— ABOUT THIS EXERCISE —
Produce exactly the lines from the one holding "Task: Tap the" through the last line of the data below, with every picture left out.

============================================================

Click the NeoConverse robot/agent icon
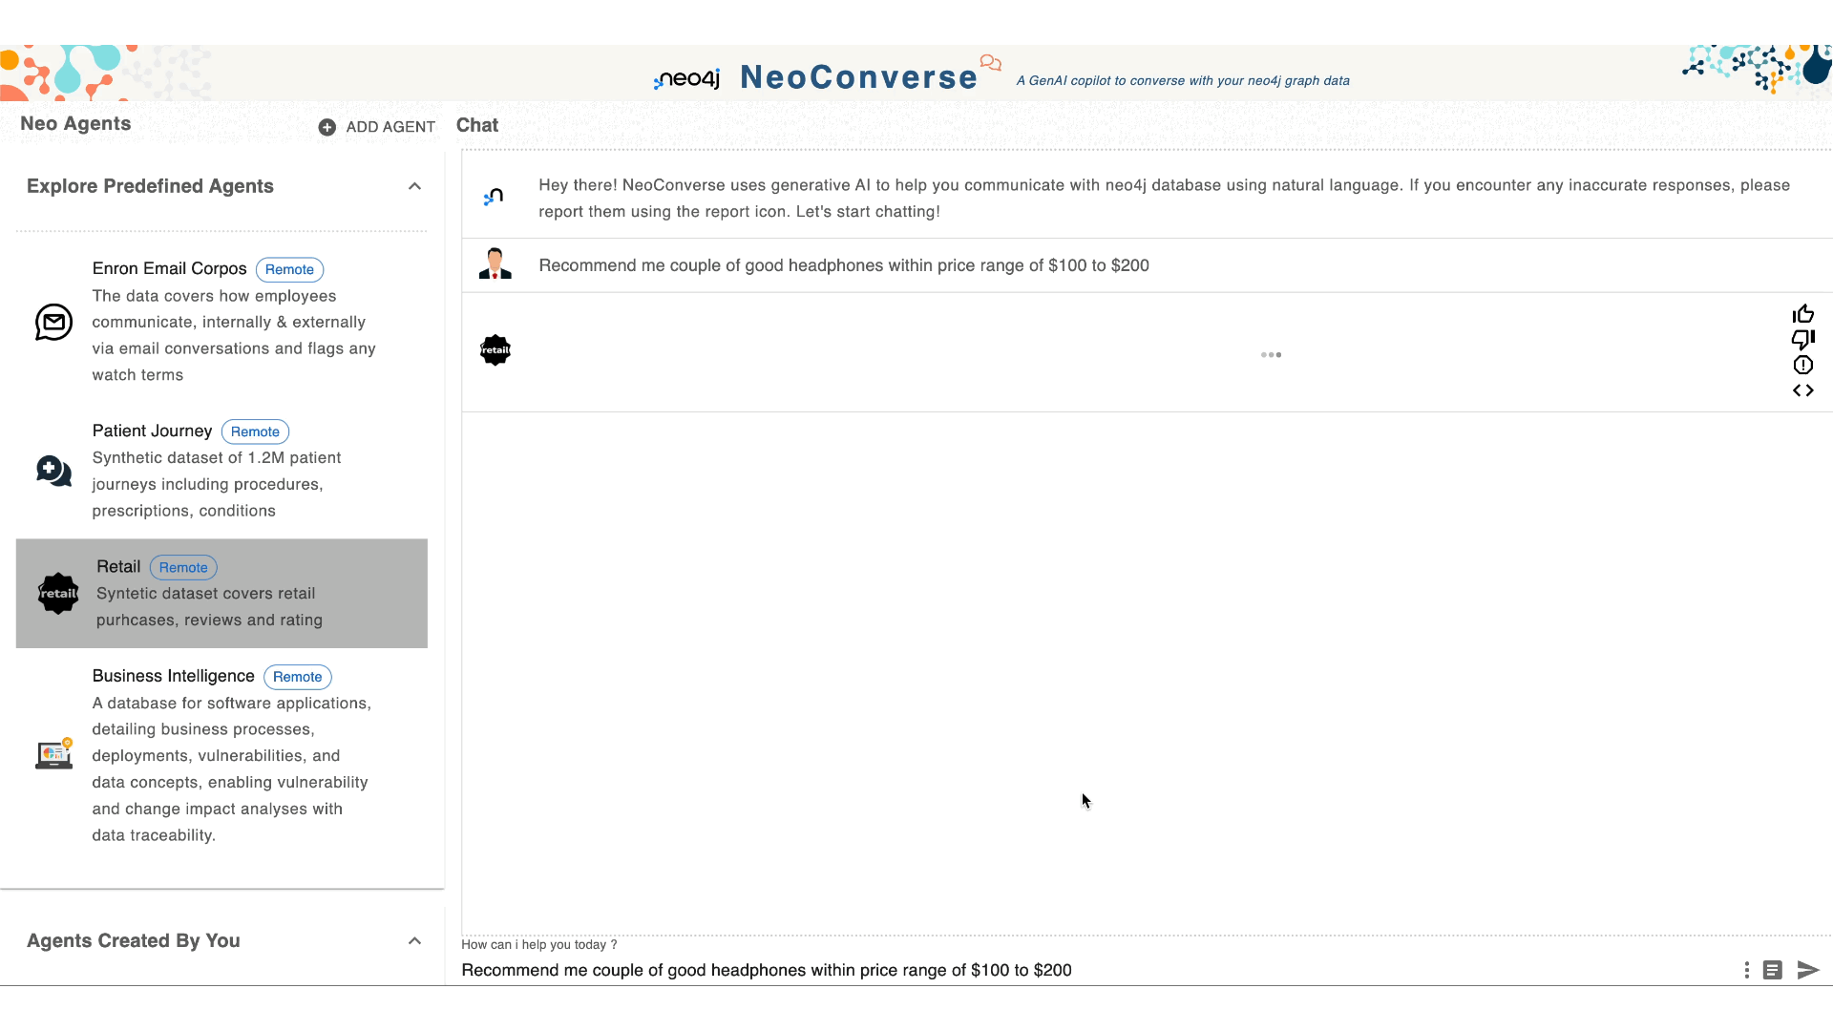This screenshot has width=1833, height=1031. click(495, 197)
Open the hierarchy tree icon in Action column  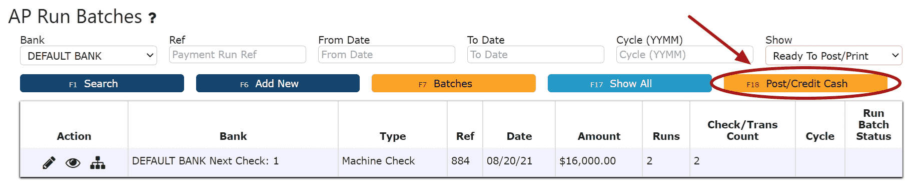pos(98,163)
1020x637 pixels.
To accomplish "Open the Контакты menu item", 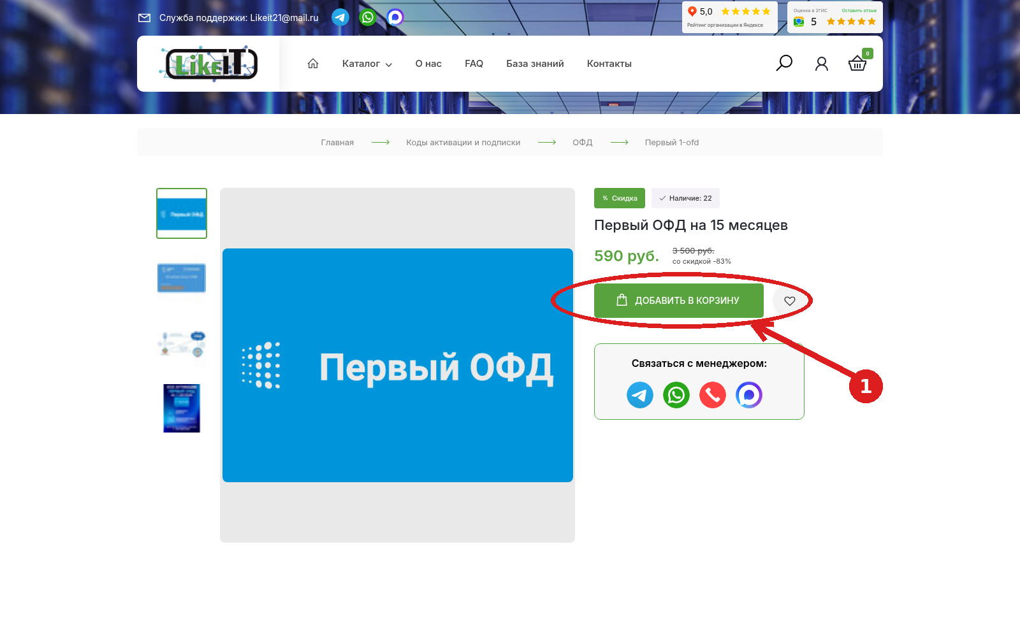I will [609, 64].
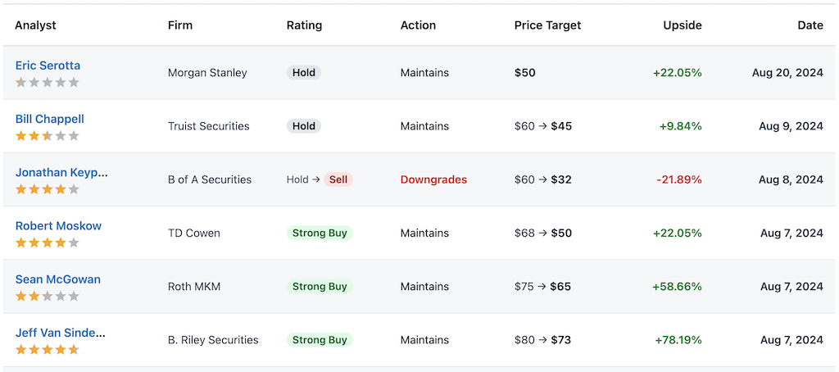Open Jeff Van Sinde... analyst profile
Image resolution: width=839 pixels, height=372 pixels.
61,333
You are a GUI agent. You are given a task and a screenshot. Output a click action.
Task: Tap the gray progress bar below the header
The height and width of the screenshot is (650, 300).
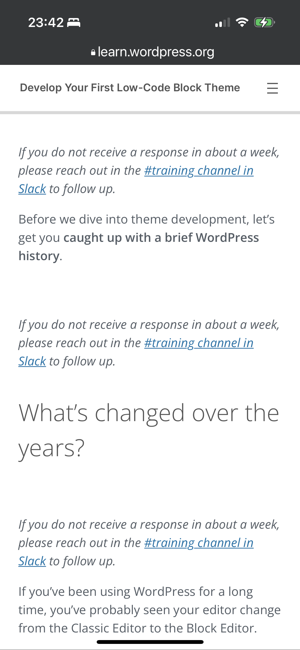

============================================================

— RESPONSE BELOW —
Task: Tap the gray progress bar below the header
The height and width of the screenshot is (650, 300).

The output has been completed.